In a speech given at the world’s largest cybersecurity conference, DHS Secretary Jeh Johnson cited the need for public-private cooperation on overcoming the privacy challenges posed by encryption.
Speaking at the RSA Conference 2015 in San Francisco, Ca. on Monday, Secretary Johnson said:
“Today I am pleased to announce that the Department of Homeland Security is also finalizing plans to open up a satellite office in Silicon Valley… We want to strengthen critical relationships in Silicon Valley and ensure that the government and the private sector benefit from each other’s research and development.”
Building in-roads with security experts has been a top priority for the Obama administration which, in February 2015, issued an executive order “encouraging” information-sharing between government and private organizations. Much of the work of DHS is directed at preventing and defending against cyber attacks from criminal and state-sponsored hackers. The National Cybersecurity and Communications Integration Center, or NCCIC, received 97,000 incident reports from private and government organizations in FY2014.
Secretary Johnson’s mission in San Francisco was to further develop relationships with top cybersecurity experts.
“My message to you today is this: government does not have all the answers or all the talent. Cybersecurity must be a partnership between government and the private sector. We need each other, and we must work together. There are things government can do for you, and there are things we need you to do for us.”
Defeating encryption is a priority for DHS, as well.

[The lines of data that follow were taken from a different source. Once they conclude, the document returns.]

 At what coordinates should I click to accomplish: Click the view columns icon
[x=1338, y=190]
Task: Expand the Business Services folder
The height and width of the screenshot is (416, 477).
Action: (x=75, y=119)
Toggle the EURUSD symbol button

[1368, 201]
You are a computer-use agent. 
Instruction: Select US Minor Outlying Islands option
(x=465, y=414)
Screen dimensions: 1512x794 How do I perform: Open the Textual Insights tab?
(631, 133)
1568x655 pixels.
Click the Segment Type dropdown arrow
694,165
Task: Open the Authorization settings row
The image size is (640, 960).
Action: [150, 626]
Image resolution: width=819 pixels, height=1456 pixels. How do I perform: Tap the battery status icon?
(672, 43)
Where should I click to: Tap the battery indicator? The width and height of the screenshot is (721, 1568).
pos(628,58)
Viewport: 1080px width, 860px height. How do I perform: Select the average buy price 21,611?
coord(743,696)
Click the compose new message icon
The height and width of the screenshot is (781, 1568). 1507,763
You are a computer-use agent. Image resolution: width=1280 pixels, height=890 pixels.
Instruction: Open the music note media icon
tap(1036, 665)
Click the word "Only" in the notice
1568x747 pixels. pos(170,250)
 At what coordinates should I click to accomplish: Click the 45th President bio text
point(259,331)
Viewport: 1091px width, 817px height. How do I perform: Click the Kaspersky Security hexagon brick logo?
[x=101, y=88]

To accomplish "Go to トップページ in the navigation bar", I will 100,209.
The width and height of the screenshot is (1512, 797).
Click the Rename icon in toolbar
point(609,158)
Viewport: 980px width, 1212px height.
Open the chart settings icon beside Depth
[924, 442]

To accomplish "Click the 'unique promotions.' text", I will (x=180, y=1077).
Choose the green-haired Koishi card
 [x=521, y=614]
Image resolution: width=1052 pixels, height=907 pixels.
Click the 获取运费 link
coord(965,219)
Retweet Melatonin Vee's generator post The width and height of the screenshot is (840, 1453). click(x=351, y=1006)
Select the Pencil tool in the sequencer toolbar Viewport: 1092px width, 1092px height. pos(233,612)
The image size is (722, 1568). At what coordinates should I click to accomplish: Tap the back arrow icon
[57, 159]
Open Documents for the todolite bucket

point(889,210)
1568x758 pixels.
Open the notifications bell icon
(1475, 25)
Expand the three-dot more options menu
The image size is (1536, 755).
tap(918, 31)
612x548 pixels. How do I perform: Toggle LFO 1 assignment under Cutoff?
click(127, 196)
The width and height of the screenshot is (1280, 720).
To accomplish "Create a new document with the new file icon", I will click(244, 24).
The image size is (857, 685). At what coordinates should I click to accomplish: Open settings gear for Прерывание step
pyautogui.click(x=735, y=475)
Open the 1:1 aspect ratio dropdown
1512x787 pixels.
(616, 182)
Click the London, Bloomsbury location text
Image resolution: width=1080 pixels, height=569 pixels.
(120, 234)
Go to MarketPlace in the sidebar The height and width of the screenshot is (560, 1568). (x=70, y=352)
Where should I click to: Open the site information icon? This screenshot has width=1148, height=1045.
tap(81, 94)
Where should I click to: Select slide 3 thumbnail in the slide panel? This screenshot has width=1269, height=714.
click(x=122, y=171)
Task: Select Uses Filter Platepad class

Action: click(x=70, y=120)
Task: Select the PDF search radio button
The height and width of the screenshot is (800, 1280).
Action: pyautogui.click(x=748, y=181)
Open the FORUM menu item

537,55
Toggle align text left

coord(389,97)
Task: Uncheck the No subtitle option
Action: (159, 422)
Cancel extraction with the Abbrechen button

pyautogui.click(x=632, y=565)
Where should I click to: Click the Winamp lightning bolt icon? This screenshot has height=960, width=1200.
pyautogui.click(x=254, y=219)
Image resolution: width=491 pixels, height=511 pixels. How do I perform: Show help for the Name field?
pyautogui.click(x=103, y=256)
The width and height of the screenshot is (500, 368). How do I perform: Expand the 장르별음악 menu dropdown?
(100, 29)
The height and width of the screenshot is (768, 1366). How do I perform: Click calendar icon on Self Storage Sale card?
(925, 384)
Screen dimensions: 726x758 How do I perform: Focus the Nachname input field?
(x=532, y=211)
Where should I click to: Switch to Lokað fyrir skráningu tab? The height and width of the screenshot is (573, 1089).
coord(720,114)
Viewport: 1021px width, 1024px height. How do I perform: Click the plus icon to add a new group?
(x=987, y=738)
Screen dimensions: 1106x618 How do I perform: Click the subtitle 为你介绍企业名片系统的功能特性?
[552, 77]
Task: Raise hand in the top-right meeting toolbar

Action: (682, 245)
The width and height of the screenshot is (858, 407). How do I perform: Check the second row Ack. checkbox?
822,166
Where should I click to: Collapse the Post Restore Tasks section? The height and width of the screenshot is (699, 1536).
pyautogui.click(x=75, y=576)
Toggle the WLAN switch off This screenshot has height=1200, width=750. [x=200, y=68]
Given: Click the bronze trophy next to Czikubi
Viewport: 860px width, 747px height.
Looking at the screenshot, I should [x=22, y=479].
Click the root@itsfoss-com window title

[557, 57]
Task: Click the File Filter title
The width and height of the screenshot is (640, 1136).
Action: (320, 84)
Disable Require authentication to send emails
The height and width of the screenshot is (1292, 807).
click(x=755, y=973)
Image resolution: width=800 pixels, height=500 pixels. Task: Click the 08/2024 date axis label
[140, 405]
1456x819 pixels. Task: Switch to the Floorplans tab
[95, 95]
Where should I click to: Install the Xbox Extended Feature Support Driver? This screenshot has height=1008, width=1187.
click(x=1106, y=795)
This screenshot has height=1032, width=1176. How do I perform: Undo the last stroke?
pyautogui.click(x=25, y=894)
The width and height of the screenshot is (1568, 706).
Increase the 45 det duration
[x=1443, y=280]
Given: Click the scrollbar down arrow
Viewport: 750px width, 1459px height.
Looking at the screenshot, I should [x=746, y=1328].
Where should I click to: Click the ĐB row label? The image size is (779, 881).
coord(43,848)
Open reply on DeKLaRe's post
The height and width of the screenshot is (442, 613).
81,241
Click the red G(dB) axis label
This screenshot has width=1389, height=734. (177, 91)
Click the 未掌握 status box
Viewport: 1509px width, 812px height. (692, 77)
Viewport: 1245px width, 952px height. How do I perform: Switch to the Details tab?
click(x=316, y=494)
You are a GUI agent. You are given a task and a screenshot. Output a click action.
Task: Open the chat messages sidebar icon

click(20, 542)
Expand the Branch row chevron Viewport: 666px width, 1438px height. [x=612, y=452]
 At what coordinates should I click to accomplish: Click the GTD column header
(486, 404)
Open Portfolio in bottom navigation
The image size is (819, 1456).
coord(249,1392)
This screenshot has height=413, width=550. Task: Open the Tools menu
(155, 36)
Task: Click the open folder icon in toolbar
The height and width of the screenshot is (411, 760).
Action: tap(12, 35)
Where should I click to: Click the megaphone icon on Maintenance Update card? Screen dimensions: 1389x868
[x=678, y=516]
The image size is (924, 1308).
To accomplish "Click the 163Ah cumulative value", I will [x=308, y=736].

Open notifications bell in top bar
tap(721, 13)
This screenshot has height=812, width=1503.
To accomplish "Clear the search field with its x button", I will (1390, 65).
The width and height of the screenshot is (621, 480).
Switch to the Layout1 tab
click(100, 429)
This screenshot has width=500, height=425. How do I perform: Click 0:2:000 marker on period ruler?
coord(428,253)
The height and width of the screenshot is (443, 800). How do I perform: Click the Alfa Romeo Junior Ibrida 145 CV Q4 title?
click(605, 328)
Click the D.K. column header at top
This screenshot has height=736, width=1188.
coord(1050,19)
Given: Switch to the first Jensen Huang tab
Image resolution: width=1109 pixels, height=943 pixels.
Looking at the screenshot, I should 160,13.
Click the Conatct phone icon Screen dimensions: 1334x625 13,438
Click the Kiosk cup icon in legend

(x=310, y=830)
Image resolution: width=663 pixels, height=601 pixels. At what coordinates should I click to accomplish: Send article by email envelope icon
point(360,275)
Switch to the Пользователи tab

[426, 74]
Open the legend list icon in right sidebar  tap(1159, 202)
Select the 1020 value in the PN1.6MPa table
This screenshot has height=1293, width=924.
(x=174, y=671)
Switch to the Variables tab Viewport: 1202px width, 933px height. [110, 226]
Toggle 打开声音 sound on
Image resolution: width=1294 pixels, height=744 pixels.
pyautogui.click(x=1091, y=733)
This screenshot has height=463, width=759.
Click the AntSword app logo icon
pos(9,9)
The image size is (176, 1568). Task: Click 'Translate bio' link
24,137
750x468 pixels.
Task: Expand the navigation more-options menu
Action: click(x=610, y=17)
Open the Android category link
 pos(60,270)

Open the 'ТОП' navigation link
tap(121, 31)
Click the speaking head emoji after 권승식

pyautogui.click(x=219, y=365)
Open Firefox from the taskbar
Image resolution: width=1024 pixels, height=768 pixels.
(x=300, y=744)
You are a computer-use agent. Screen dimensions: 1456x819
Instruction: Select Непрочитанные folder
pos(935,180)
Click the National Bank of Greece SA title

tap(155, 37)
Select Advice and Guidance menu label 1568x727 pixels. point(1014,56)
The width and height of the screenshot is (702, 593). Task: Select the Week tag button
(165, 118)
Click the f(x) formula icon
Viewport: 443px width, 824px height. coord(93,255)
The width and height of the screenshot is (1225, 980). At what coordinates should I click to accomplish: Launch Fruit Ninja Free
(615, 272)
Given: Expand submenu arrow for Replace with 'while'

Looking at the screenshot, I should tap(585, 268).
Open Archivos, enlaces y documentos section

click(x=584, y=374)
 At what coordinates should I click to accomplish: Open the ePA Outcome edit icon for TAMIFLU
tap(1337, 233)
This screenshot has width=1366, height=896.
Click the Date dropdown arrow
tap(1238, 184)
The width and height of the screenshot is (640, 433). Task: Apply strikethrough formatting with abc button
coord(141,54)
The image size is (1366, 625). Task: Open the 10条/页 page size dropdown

“The Department of Homeland Security has both the cybersecurity mission and a law enforcement/counterterrorism mission for the American people. We have feet in both camps,” Secretary Johnson said. “The current course we are on, toward deeper and deeper encryption in response to the demands of the marketplace, is one that presents real challenges for those in law enforcement and national security.”
His bottom line: “Our inability to access encrypted information poses public safety challenges.” The irony is that the increased interest in and use of encryption is a direct result of the US Government violating the privacy of its citizens.
In a 1998 revised white paper, cybersecurity expert Bruce Schneier wrote about the potential for government intrusion into private technology through making available encryption keys, stating:
A variety of “key recovery,” “key escrow,” and “trusted third-party” encryption requirements have been suggested in recent years [again, written in 1998] by government agencies seeking to conduct covert surveillance within the changing environments brought about by new technologies.
A DHS office in Silicon Valley, ostensibly for the purposes of fighting cyber crime, would give a burgeoning police state better opportunities to coerce companies into submission or incentivize building backdoors into software and hardware, which is already a known practice. Cooperation to fight cybercrime is one thing; collaboration to violate privacy is another. And given this administration’s track record on corruption and targeting its political opponents, why would we ever trust public-private partnership over a technology as privacy-enabling as encryption?
We wouldn’t. And unfortunately, this office is another step in the direction of increasing DHS authority where it doesn’t belong.